A sociedade japonesa chega a respeitar e reverenciar a Yakuza, fato já apresentado em muitos filmes e romances do país, e isto permite que seus membros circulem livremente pelas ruas. É um fenômeno bastante semelhante ao observado entre as populações pobres e os traficantes de drogas em muitas regiões do Brasil, como os morros do Rio de Janeiro e as periferias de São Paulo, em que os criminosos chegam a montar uma rede de proteção social para os habitantes carentes (certamente, com algumas “contrapartidas”).
Efetivamente, a Yakuza possui um caráter “humanitário”. Durante as tragédias que abalaram o Japão nas últimas décadas, tais como tufões, maremotos e terremotos, a organização sempre comparece com caminhões de água, mantimentos, agasalhos e acessórios sanitários, para ajudar as populações das áreas atingidas pelas catástrofes.
Os negócios da Yakuza
Até o final da Segunda Guerra Mundial, a principal fonte de renda da Yakuza era o pagamento pela proteção oferecida a estabelecimentos comerciais e de entretenimento – na verdade, uma extorsão obtida através do terror.
Atualmente, a organização, para legitimar o dinheiro obtido criminosamente, controla grandes empresas do Japão, entre bancos e instituições imobiliárias. A corrupção também está presente na administração pública e no jogo político, com o apoio a determinados candidatos.

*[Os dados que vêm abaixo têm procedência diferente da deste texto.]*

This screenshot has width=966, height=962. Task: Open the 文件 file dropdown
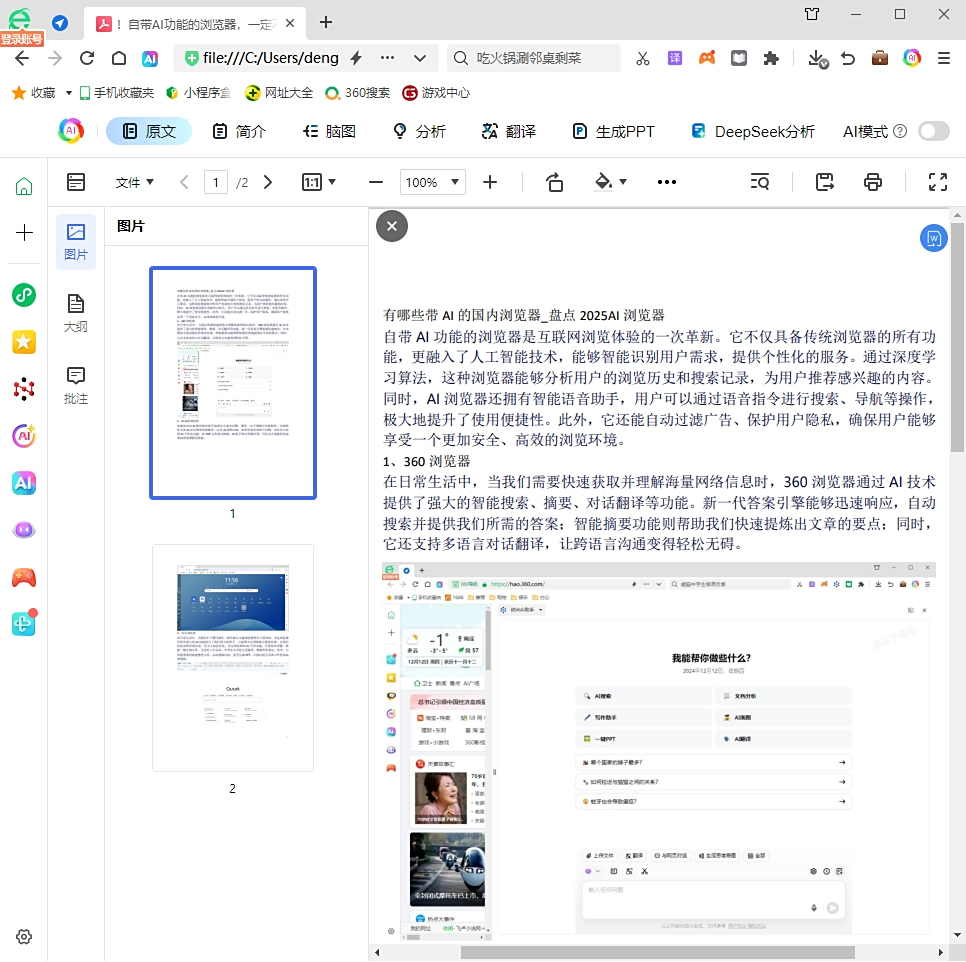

Existem evidências de que a Yakuza está envolvida em atividades internacionais, coordenando boa parte do tráfico de armas e de mulheres no Oriente. A organização estabeleceu bases no Havaí, para controlar o tráfico de anfetaminas para os EUA, onde domina as vendas nas grandes cidades, como Los Angeles e Nova York. Aparentemente, o Havaí é também o ponto de intersecção para o tráfico de armas americanas para o Japão.
Estranhos rituais
Com tantas transações lícitas e ilícitas, é natural que alguns erros sejam cometidos no dia a dia “empresarial” da Yakuza. Uma forma de pedir desculpas por pequenas falhas é o corte da última falange do dedo mínimo, ritual que teve início na maneira medieval de segurar a espada, em que o dedo tocava o fio da arma; em caso de acidentes com amputação do dedo, o guerreiro fica menos hábil no manejo e, assim, mais dependente da proteção do grupo.
Pequenas faltas podem ser perdoadas, mas alguns erros graves são fatais. Quando um membro provoca uma grande perda financeira ou o desmantelamento do grupo de arrecadação em determinada cidade, por exemplo, ele precisa morrer. A forma é terrível: o seppuku, mais conhecido no Ocidente por haraquiri. Trata-se do suicídio por desventramento. O condenado abre seu próprio abdômen com uma espada ritual. A tradição teve início entre os samurais que falhavam em batalhas.